You can register for the scheme voluntarily if your turnover is below £83,000, unless you sell exempt goods/services. This will allow you to benefit from the flat rate scheme.
Once you have been registered for VAT, you will receive a VAT certificate within 14 days to confirm the following:
- Your VAT number
- Your company’s effective date of registration (this can be the date of incorporation/start date of a contract or the date you went over the threshold)
Flat rate scheme
Under the flat rate scheme, the amount of VAT charged to your clients is 20% but the amount of VAT paid to HMRC is at a lower fixed rate. This rate depends on your business type and is calculated based upon your total sales (including VAT) to HMRC.
If you are in your first year as a VAT-registered business, you can benefit by reducing the VAT flat rate by 1%. This rate lasts until the day before your registration anniversary.
Eligibility for flat rate scheme
You are eligible to join the flat rate scheme if your business turnover is no more than £150,000 a year (excluding VAT).
You will cease to be eligible to use the scheme if the total value of your income for the year ending is more than £230,000 (including VAT). However, if HMRC are satisfied the total value of your income in the next 12 months will not exceed £191,500 (including VAT), you may be eligible to remain in the scheme.
If you leave the scheme (by exceeding the threshold of £230,000 or having a turnover below £83,000), you are unable to re-join within 12 months of leaving.
This example assumes you are an IT consultant, where the VAT flat rate for the business is 14.5%. Please note, in the first year of registration, the VAT will be calculated at 13.5%.
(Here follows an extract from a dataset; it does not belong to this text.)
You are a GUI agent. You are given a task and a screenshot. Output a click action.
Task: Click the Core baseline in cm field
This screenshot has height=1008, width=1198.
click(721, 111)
Net invoice amount: £1,500
VAT 20%: £300
Gross invoice amount: £1,800
The liability is: £1,800 * 14.5% = £261
Flat rate income: £300 – £261 = £39
Advantages of being VAT registered and on the flat rate scheme include:
- the benefits of the flat rate income (extra profit);
- adding more credibility to the business (appear bigger and more established); and
- less admin work as compared to standard VAT scheme.
You are unable to recover input VAT on your purchases when using the flat rate scheme. The only exception is certain capital assets where the amount of the purchase is over £2,000 (including VAT). This value needs to be charged on a single purchase.
Examples of a single purchase include:
- Computer package (computer, printer, camera, scanner, speakers, etc.) bought as a package is one purchase of capital expenditure goods.
- Items of kitchen equipment (a pizza oven, a fridge and a dishwasher) bought for a restaurant. If all the items are from one supplier at one time, then they count as one purchase of capital expenditure goods. If they are from three different suppliers or at three different times then they will be three purchases and each must be £2,000 or more (including VAT to qualify for a reclaim of VAT).
VAT due date
The VAT liability needs to be paid on a quarterly basis on invoices paid in that period. The due date for filing and payment is always 1 month and 7 days after the quarter end date.
Whether you need assistance with completing your self assessment tax return or setting up your limited company, Cobia can help. To learn more about our accounting and taxation services for individuals and small businesses, contact us today.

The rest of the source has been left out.